12. "As all of this comes from God, God makes us reconciled with himself through Christ, and imparts to us the task to do ministry for reconciliation. In other words, God causes the world to be reconciled with himself through Christ, not charging the people with the responsibility for sin, but instead he has entrusted the word of reconciliation to us," (Same book, verses eighteen and nineteen).

13. It is saying that the one who has the power to render the final judgment on us does not charge us with the responsibility for sin. If we translate the words "charge with the responsibility for sin," it is the words "count one's faults." We're in the habit of doing that. We count our faults and offences. We take up issue with the sins of other people one by one, and we seek recompense for each one. Or even if we don't seek recompense from the person, we keep a tight record in the notebook of our hearts and say "He did this. Then he did that." But God doesn't do that. God tears up the books on our sin. He says that he doesn't count them up anymore.

14. God does not count our sins, instead he himself has extended his hand of reconciliation. Even though we are really the guilty ones, God has extended his hand. The hand of reconciliation which he has extended to the world, the hand of salvation, has appeared in a form visible to the eye. As the One named Jesus Christ. Indeed, Jesus Christ, the one sent by the heavenly father, the one who hung on the cross to redeem our sin, yes he is the one who is the word of forgiveness from God, he is the hand of God's reconciliation which has been extended. "Through Christ he has made us reconciled unto himself," says the scripture.

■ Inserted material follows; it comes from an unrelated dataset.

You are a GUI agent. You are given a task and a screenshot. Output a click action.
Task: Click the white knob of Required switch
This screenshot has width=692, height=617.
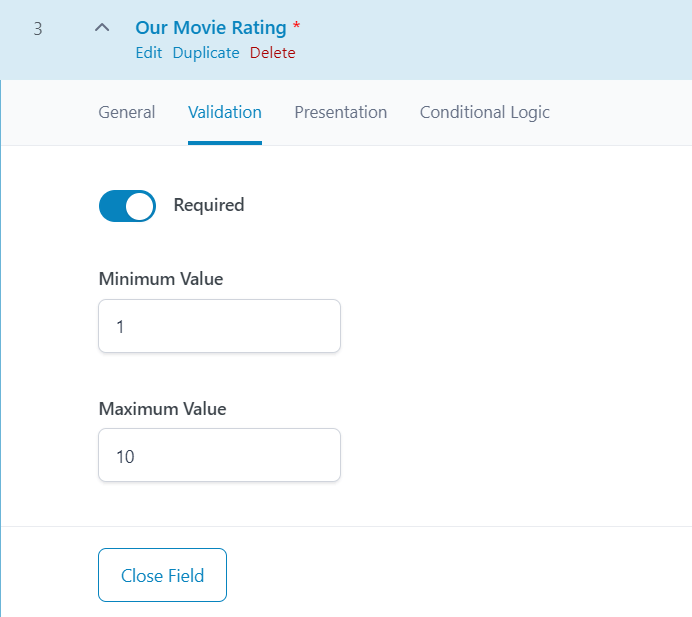click(x=140, y=206)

15. Thus then, God has extended his hand to us. Therefore, it is clear what we need. By extending our own hands we too ought to clasp God's hand of reconciliation. In the sight of God I myself must be a sinner as seen by God's eyes, [but] in this condition I will clasp the hand of reconciliation. We are to receive forgiveness of sin from God and receive reconciliation with God. Doesn't Paul make an earnest appeal? "I beg you on behalf of Christ. Be reconciled unto God!" And when you do grasp the hand of reconciliation, you are to live tightly holding on to that hand. Joined to Christ, we live in Christ.

16. Thus, when [we] clasp the hand of reconciliation, when [we] are joined to Christ, we can say we are newly created persons. What has become new? Did [your] personality change? Did [you] become a good person? Those kinds of changes aren't important. [Your] relationship with God changed. [Your] relationship is become new. That's what is decisively important. God casts our sins into the depths of the sea. Thus, the old person is passed away, and the new person is born. Thus, anyone [can] live as a new person, with God, in God's sight.